Quando o governo de Abiy adiou as eleições deste ano, citando preocupações com o coronavírus , os oficiais do Tigrayan se opuseram ao movimento e seguraram sua eleição de qualquer maneira. Abiy se recusou a reconhecer os resultados da votação de setembro, aumentando as hostilidades. O adiamento deu a ambos os lados motivos para descontar o outro. “Os dois podem se declarar ilegítimos”, disse Payton Knopf, consultor sênior do Instituto da Paz dos Estados Unidos.

Em outubro, legisladores etíopes aprovaram um plano para reter financiamento federal para Tigray, agravando ainda mais as tensões.

O que isso significa para a segurança regional?

Se o conflito se agravar, pode desestabilizar a região e levar ao deslocamento em massa, disse Knopf.

Sudão vizinho, onde mais de 33.000 pessoas têm já fugiu, vive uma transição frágil e uma crise econômica. Na pior das hipóteses, a Etiópia poderia agora experimentar “o que poderia ser um dos maiores êxodos de refugiados que já vimos”, disse Knopf.

A decisão dos Tigrayans de lançar os mísseis na Eritreia também acrescentaram um elemento internacional ao conflito.

Mosley disse que não acredita que o governo da Eritreia queira entrar no conflito directamente. “Mas se os militares eritreus se envolverem”, disse ele, “é muito ruim para Abiy, porque o faz parecer que precisa dos eritreus para controlar seu próprio território.”
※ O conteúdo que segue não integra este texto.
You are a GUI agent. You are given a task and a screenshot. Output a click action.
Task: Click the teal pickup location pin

Cerca de 96.000 refugiados eritreus vivem em Tigray, gerando temores de que possam ser deslocados novamente.

Como a comunidade internacional está respondendo?

Esta semana, Babar Baloch, porta-voz do Alto Comissariado da ONU para Refugiados, disse que a agência vê a situação como uma “crise humanitária em grande escala”.
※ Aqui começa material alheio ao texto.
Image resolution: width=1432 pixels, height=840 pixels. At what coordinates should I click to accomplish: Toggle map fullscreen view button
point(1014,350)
Em declarações este mês, o Departamento de Estado dos EUA também pediu a redução da crise e pediram que a comunicação seja restabelecida na região.

Em sua carta de quinta-feira a Pompeo, os 17 senadores norte-americanos pediram que os Estados Unidos se envolvessem mais diretamente nos esforços para restaurar a paz na região. A carta citou as principais preocupações sobre a crise humanitária e a escalada da violência, observando que, além dos muitos etíopes deslocados nos últimos dias, o conflito também “representa uma ameaça direta para centenas de cidadãos americanos, jornalistas e trabalhadores humanitários na região de Tigray e áreas circundantes. ”

Sen. Chris Van Hollen (D-Md.), Que escreveu a carta, disse em um telefonema para o The Post que tem “se preocupado com a falta de engajamento nos níveis mais altos, especialmente com respeito ao secretário Pompeo.”

“Não se trata de apontar dedos, mas de deter uma crescente crise humanitária”, disse ele. “Os EUA têm grandes interesses na Etiópia e na região, e faz sentido para um secretário de Estado desempenhar um papel mais de liderança.”

“Vimos alguns de tweets, mas isso não é um substituto para a diplomacia pessoal ”, acrescentou Van Hollen.

Os países estrangeiros também estão pressionando Abiy a buscar negociações de paz, Reportagem da Reuters na segunda-feira . Funcionários dos países vizinhos, incluindo Uganda e Quênia, continuam a apelar ao diálogo para resolver o conflito.